On 25 February 2003, the Land Reform Bill received Royal Assent and went on
the statute books as the Land Reform (Scotland) Act 2003.
This marked the culmination of a process which began when the Bill was introduced to the Scottish Parliament on 27 November 2001.
The Bill dealt with three distinct areas, Access, Community right to Buy and Crofting Community Right to Buy. "An Act of the Scottish Parliament to establish statutory public rights of access to land for recreational and other purposes, and to extend some of the provisions for that purpose to rights of way and other rights; to make provision under which bodies representing rural and crofting communities may buy the land with which those communities have a connection; and for connected purposes" was how the preamble put it. NEMT concerned itself only with the Access provisions, Part 1 of the Bill, and devoted considerable effort to responding to the various consultations and lobbying MSPs on issues which needed to be addressed. If the designation process for the Cairngorms National Park showed the Scottish Executive and Parliament in their least favourable light, the experience of Land Reform was much more positive. Bodies such as NEMT and individuals were able to have an input to the ongoing legislative process.

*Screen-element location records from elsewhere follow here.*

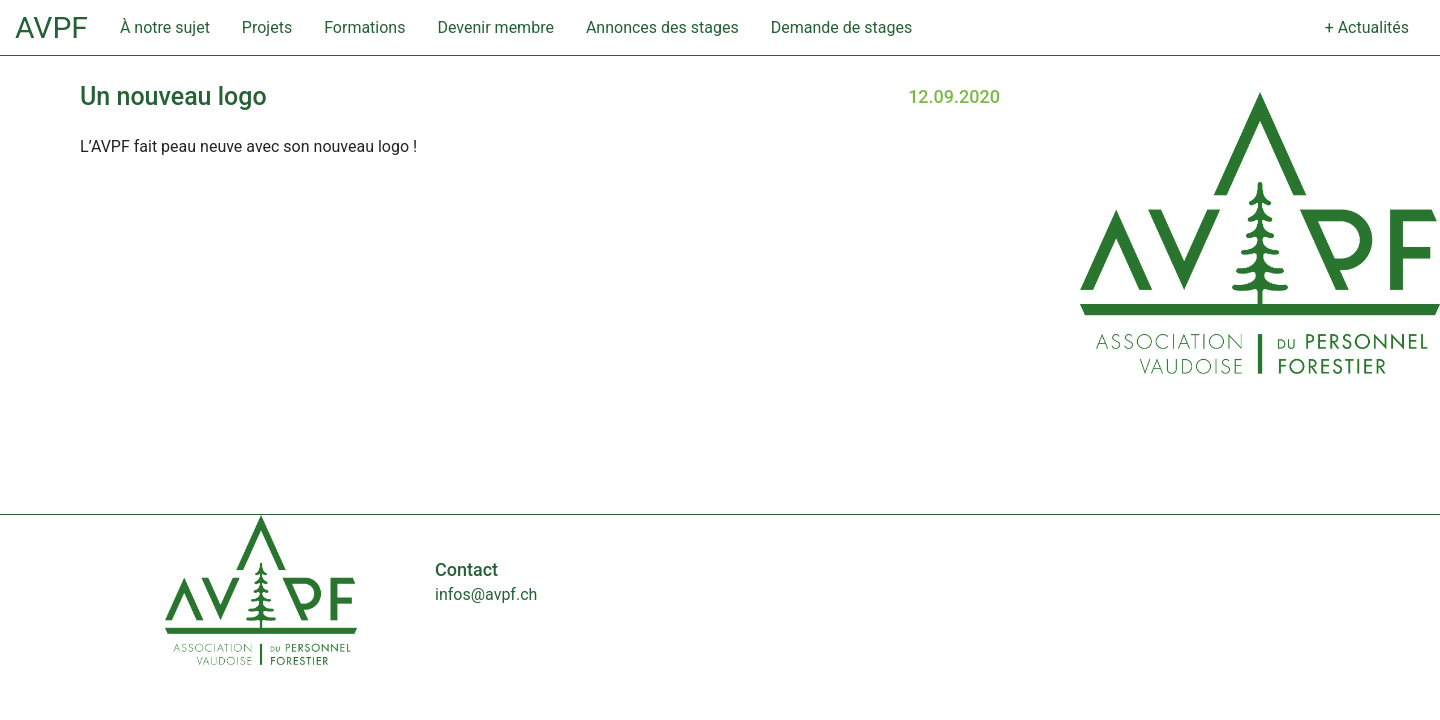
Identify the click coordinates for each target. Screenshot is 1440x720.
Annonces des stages (662, 27)
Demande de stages (841, 27)
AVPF (51, 27)
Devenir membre (495, 27)
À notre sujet (165, 27)
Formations (364, 27)
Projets (267, 27)
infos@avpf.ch (486, 594)
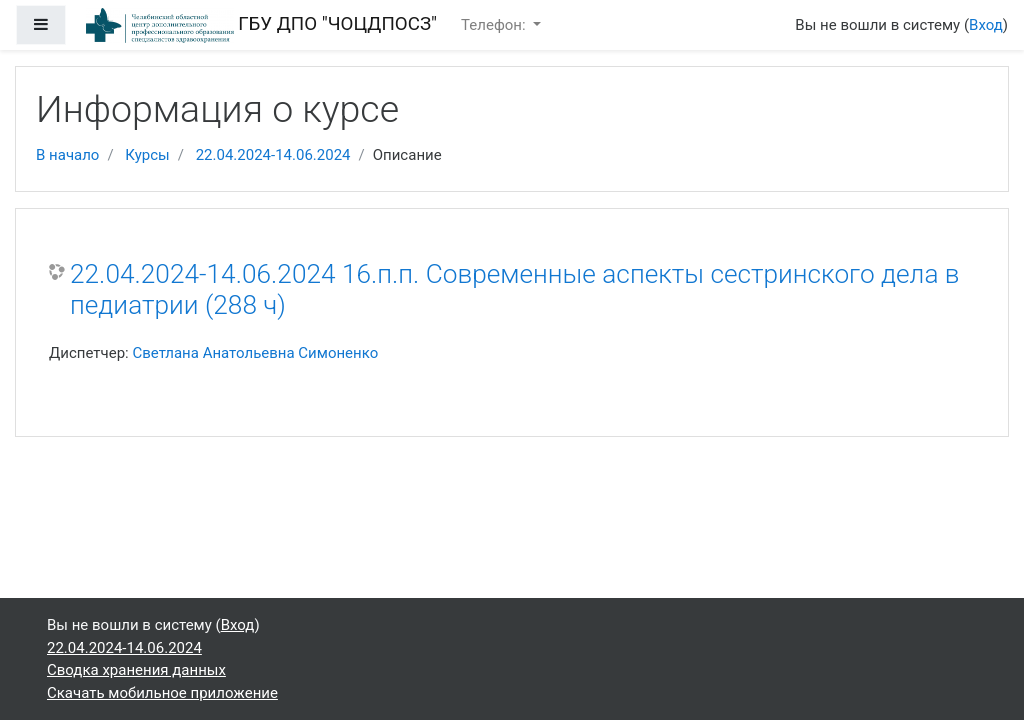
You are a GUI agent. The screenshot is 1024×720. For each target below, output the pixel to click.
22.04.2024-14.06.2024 (273, 155)
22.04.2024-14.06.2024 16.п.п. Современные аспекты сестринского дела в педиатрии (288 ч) (515, 290)
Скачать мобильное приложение (162, 693)
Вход (986, 25)
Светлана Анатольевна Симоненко (255, 353)
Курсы (147, 155)
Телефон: (495, 25)
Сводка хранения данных (136, 670)
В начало (67, 155)
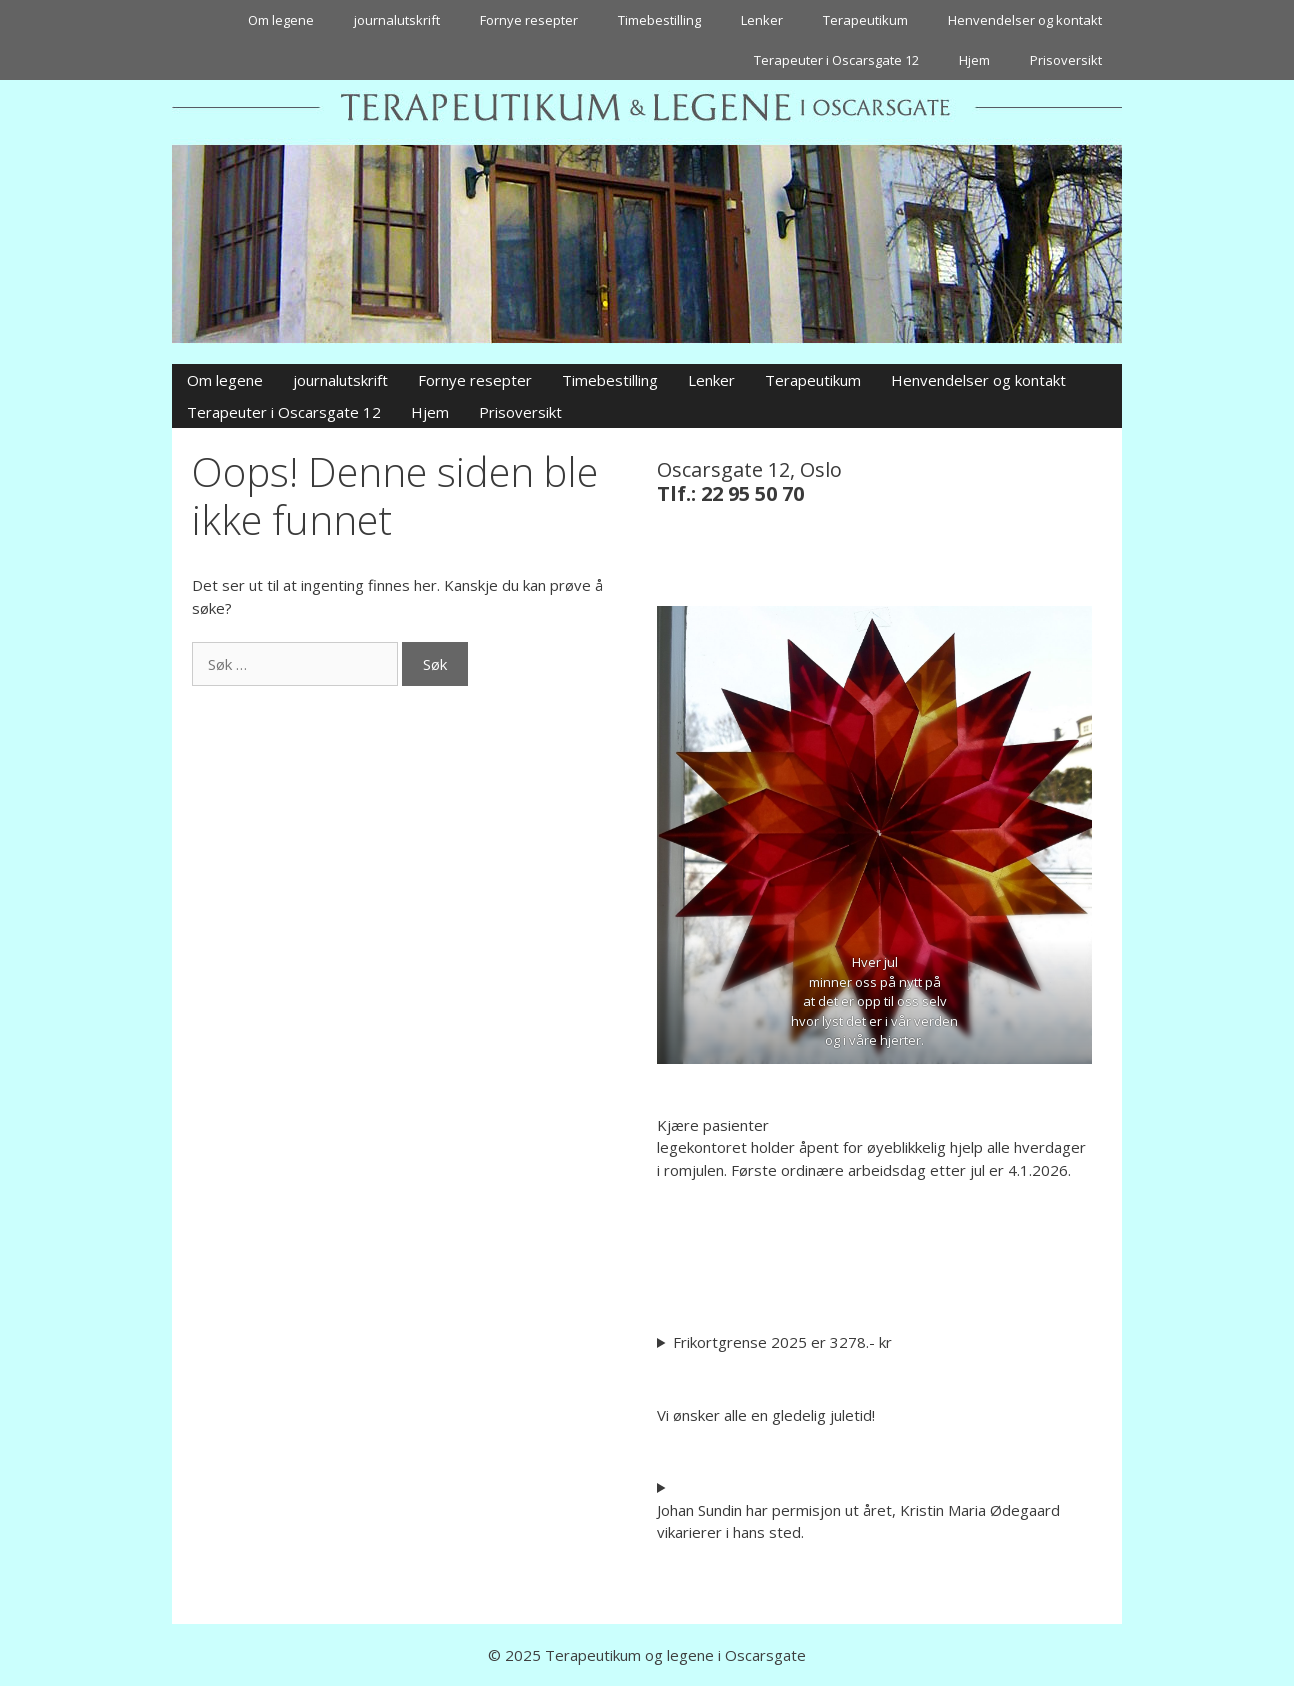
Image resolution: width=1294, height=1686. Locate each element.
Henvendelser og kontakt (1025, 20)
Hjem (974, 60)
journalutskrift (397, 20)
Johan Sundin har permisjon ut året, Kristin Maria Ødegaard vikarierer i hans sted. (858, 1521)
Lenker (762, 20)
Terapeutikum (865, 20)
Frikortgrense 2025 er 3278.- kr (782, 1342)
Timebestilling (659, 20)
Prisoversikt (1066, 60)
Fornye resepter (529, 20)
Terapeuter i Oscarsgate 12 (836, 60)
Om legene (281, 20)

Part 1 of the Act secures the legal right of access for the public, subject to responsible behaviour in relation to the land itself and those who live on and make their living from it while exercising the right. It also defines the obligations of landowners and specifies areas excluded from the right such as buildings and their immediate surroundings, sports and playing fields and crops. It was recognised during the debate on the legislation, that the Act itself could not effectively provide all the fine tuning necessary to address often complex issues. The Act will therefore be supplemented by the Scottish Outdoor Access Code.
The Access Code will function in a similar way to the Highway Code, defining good practice in relation to access for both the recreational user and the land-manager and having evidentiary status in any legal action. Scottish National Heritage are required to draw up a draft code, consult on it and submit it to the Scottish Ministers. Both Ministers and Parliament must approve the Code before it can come into effect. SNH are required to promote and publicise the Code and to amend it as necessary over time. Local authorities also have a duty to publicise the Code. The Draft Code is expected to go out for consultation some time in March. If that does not happen, the consultation will be deferred till after the Parliamentary elections in May. It is therefore likely to be well into 2004 before the Code and some of the new rights in the Act take effect - in particular those relating to horse riders, canoeists and cyclists. It is also uncertain at present just when local authorities will be able to make use of their new powers to remove signs which have been put in place to confuse and deter members of the public seeking to exercise their right of access.
Advice from the Moutaineering Council of Scotland is that access for climbers and hillwalkers should not be greatly affected during this interim period. There was considerable discussion during the access debate about the validity of the assumed common law right of access to wild land widely regarded as part of the Scottish legal tradition. No definitive view emerged and the Executive took the view that the new legislation solves the problem by establishing a new and unambiguous statutory right. We are likely to see, though, that there is still considerable scope for ambiguity when discussion of the Access Code gets underway.
Nonetheless, the Land Reform (Scotland) Act 2003 represents a landmark in enabling access to the Scottish countryside. It's worth remembering that this Act, and other legislation which makes up the Scottish Executive's land reform programme, represent the first laws on land ownership and access to the countryside to be passed by a Parliament democratically elected by the whole adult population of Scotland.